'When you get a taste for success, you want more'
The Big Interview: Seán Cronin
There isn't much history between Leinster Rugby and Saracens in the Champions Cup. You have to go back to the 2010/'11 season for the one and only time that they locked horns in the pool stages of that season's Heineken Cup.
Leinster came away from Wembley with a two-point win but were worthy 43-20 winners in front of a sold-out RDS in the return fixture in January.
The season would end up with a second Heineken Cup trophy coming back to the 12 counties as Sexton, Heaslip and Co produced the comeback to end all comebacks against Northampton in the final.
Seán Cronin came in to Leinster the following season from Connacht and would add a Heineken Cup to his own trophy cabinet in his first season so while he knows what it takes to win at the highest level, this is his first crack at Saracens.
"What's gone before is irrelevant really. Even in the pool stages and us topping our pool unbeaten. It matters for nothing. This is knockout rugby now. A once-off game with a massive prize at stake for the winner.
"Saracens are a quality outfit, no question about that. They have been one of the most consistent teams in Europe for the last two seasons and they have serious pedigree in the competition.
"You don't become two-time champions without that quality and they have it in abundance. Their record across both the Champions Cup and the Aviva Premiership is very impressive.
"You could say we're facing the best of the best in Europe from the last few seasons. It's a massive challenge but it's one we are really looking forward to. There's been a good buzz about the place this week and it's all building nicely."
No second guesses where the buzz has come from this week.
"Some of the lads had a few days off last week after the Grand Slam so when they came in on Monday this week they were in great form.
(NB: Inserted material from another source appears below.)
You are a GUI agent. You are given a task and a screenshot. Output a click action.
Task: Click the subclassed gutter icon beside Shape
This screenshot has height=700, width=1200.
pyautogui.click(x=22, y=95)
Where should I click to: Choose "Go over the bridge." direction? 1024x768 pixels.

"Having them in and the energy they brought. I think the time off did them good, they're refreshed and ready to go."
Some have spoken about a 'dip' when players come back from international games but the 61-times-capped Cronin prefers to focus on the positives.
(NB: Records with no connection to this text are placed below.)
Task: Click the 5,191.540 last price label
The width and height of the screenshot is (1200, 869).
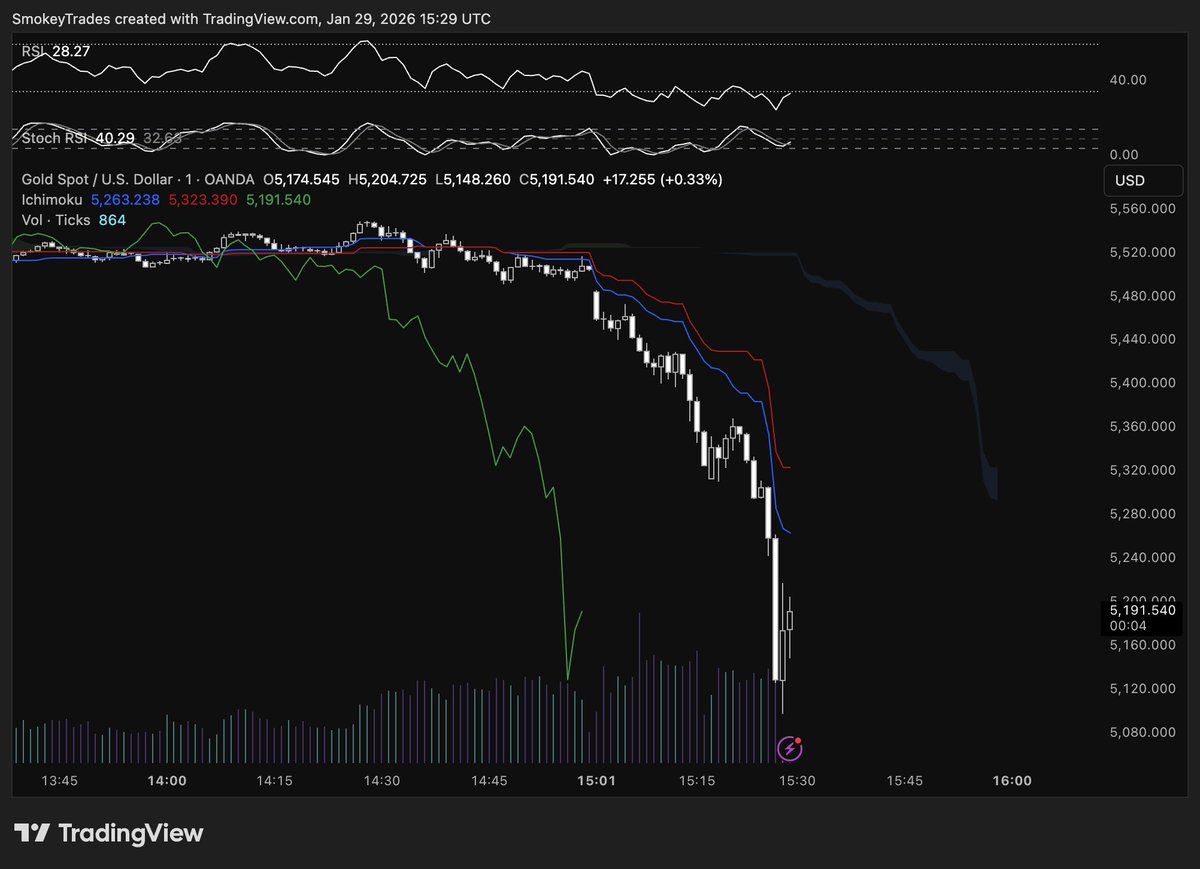Action: coord(1143,611)
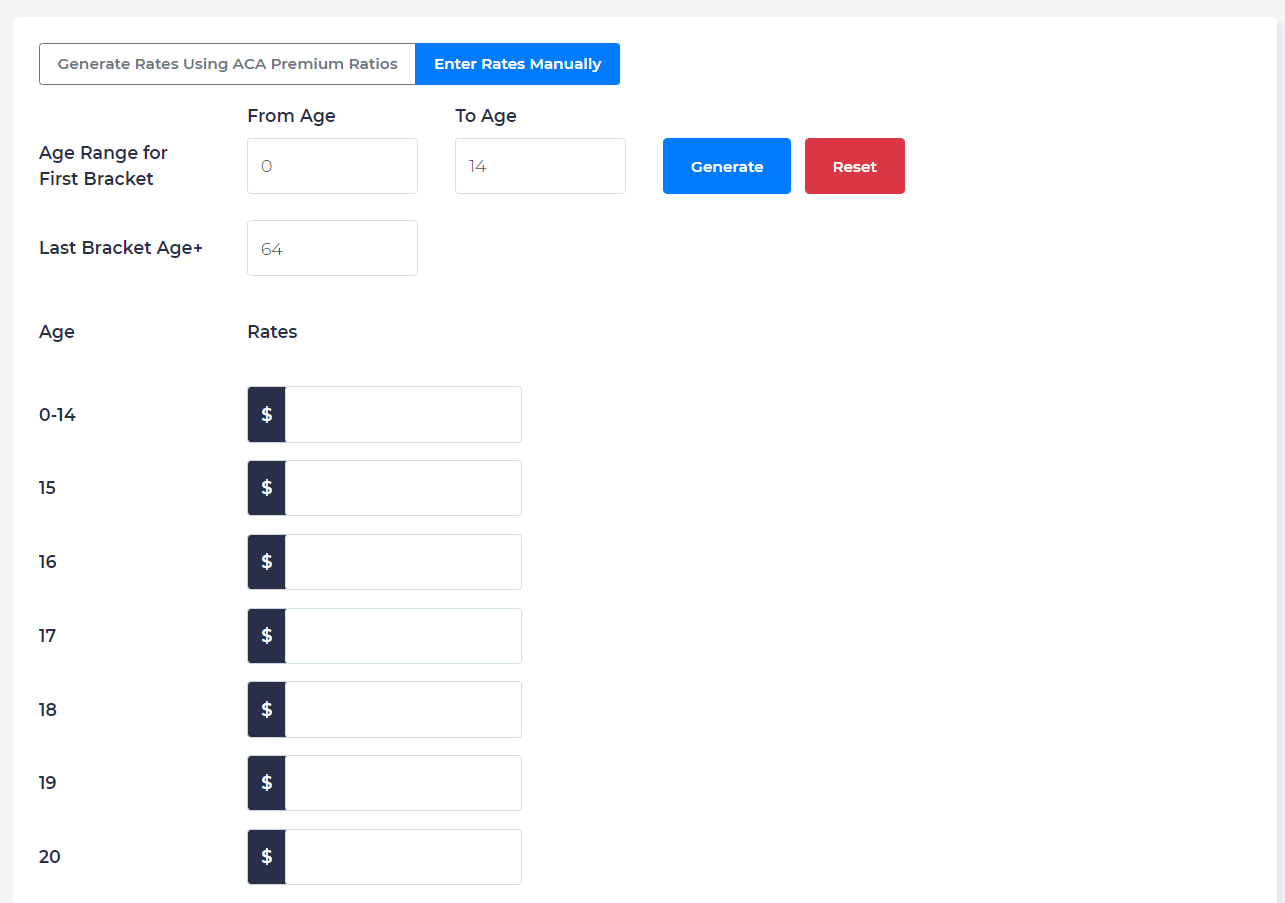Select the dollar icon next to age 18
Viewport: 1285px width, 903px height.
click(x=267, y=709)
"Absolutely. It's a much easier place to come back in to after a positive campaign and I think actually once you get a taste for success, you just want more of it. And that's what has happened here. Whether that's older lads or younger lads, they want more and we'd all like to go further this year."
As mentioned, the last time Leinster played Saracens they would go on to lift the Heineken Cup. The last time Ireland won the Grand Slam in 2009, Leinster would also go on to win in Europe a few months later for the very first time.
The omens are good.
"Again what's gone before won't impact on us and our preparations.
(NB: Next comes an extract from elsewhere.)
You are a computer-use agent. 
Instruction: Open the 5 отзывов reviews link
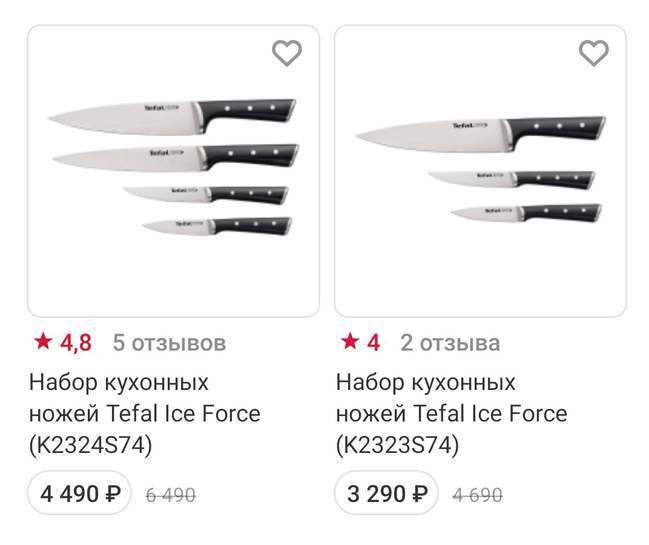(169, 344)
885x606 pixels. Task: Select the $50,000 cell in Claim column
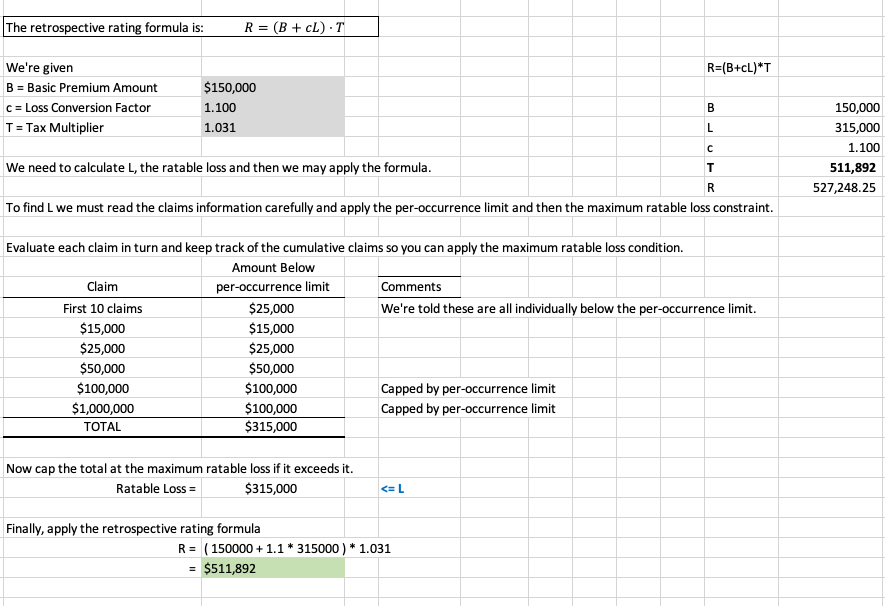(x=102, y=368)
"We have been really well briefed this week and last week as well actually for the Saracens challenge. They have threats everywhere and I think Stuart (Lancaster) referred to this the other day. The game is actually a Test match in all but name. Across both teams you have seasoned internationals and young lads with real talent. Saracens have a strong scrum, set-piece is solid, but they also have some finesse to their game and can really hurt you if you let them.
"The challenge for us is to find the ways to shut them down. And you can be sure that they are working just as hard to do the same to us."
With only three training sessions this week and with a Saracens team coming to the Aviva as good as Cronin says they are, does that make the mental side even more important than the physical?
"Yes and no. Like any team you have to have your homework done but I suppose with less on-pitch time this week, and less time together as a team than what might be ideal for such a big game, maybe the focus on the tiny margins goes up a notch.
"I suppose both teams have a bit of familiarity from the Six Nations. We've seen plenty of tape of Saracens players when we were preparing for the England game and them us.
"So it's not totally fresh and new when we landed and started prepping for them."
The familiarity for some of the English Saracens players goes back to the venue too and their experience in losing the Grand Slam to Ireland in March 2017 in the Aviva. Cronin is keen for the Aviva to play its part again.
"We have to make it count for us. There is no point working so hard to get a home quarter-final if we can't channel the support we have and those 50,000 supporters and create a cauldron. We can thrive off that. That can push us. No question about it."
With 23 games to his name this season in Leinster blue plus five games in the Six Nations, you'd be forgiven for thinking that the season couldn't have gone much better for the Limerick native, but it's easy to forget the disappointment he felt when missing out on selection for the Guinness Series.
Did it make the Grand Slam all the sweeter having had to work that bit harder to get in there in the first place?
"Yeah possibly. Look ultimately it was about getting in there, it wasn't about me, it was about the team and everyone contributing and doing their bit.
"But I did have to dig deep and I did have to put that disappointment for the autumn internationals behind me.
"I couldn't afford to moan and mope. I had to play and play well for Leinster and I think it gave me that extra bite that I needed.
"To have played my part in something historic is pretty special."
For the first time too daddy got to raise a trophy in front of wife Claire and twins Finn and Cillian.
"I think they got more air-time on TV than their dad! Certainly at the start of the games they grabbed their moments!
"Look it's been brilliant to share those moments with them and with the family.
"We've got some special moments caught on camera and on film with them and the family. You do it for them, for family, for friends and they bring a brilliant focus off the pitch when maybe things aren't going your way."
Hopefully more opportunities for Finn and Cillian to celebrate on the field with dad on Sunday.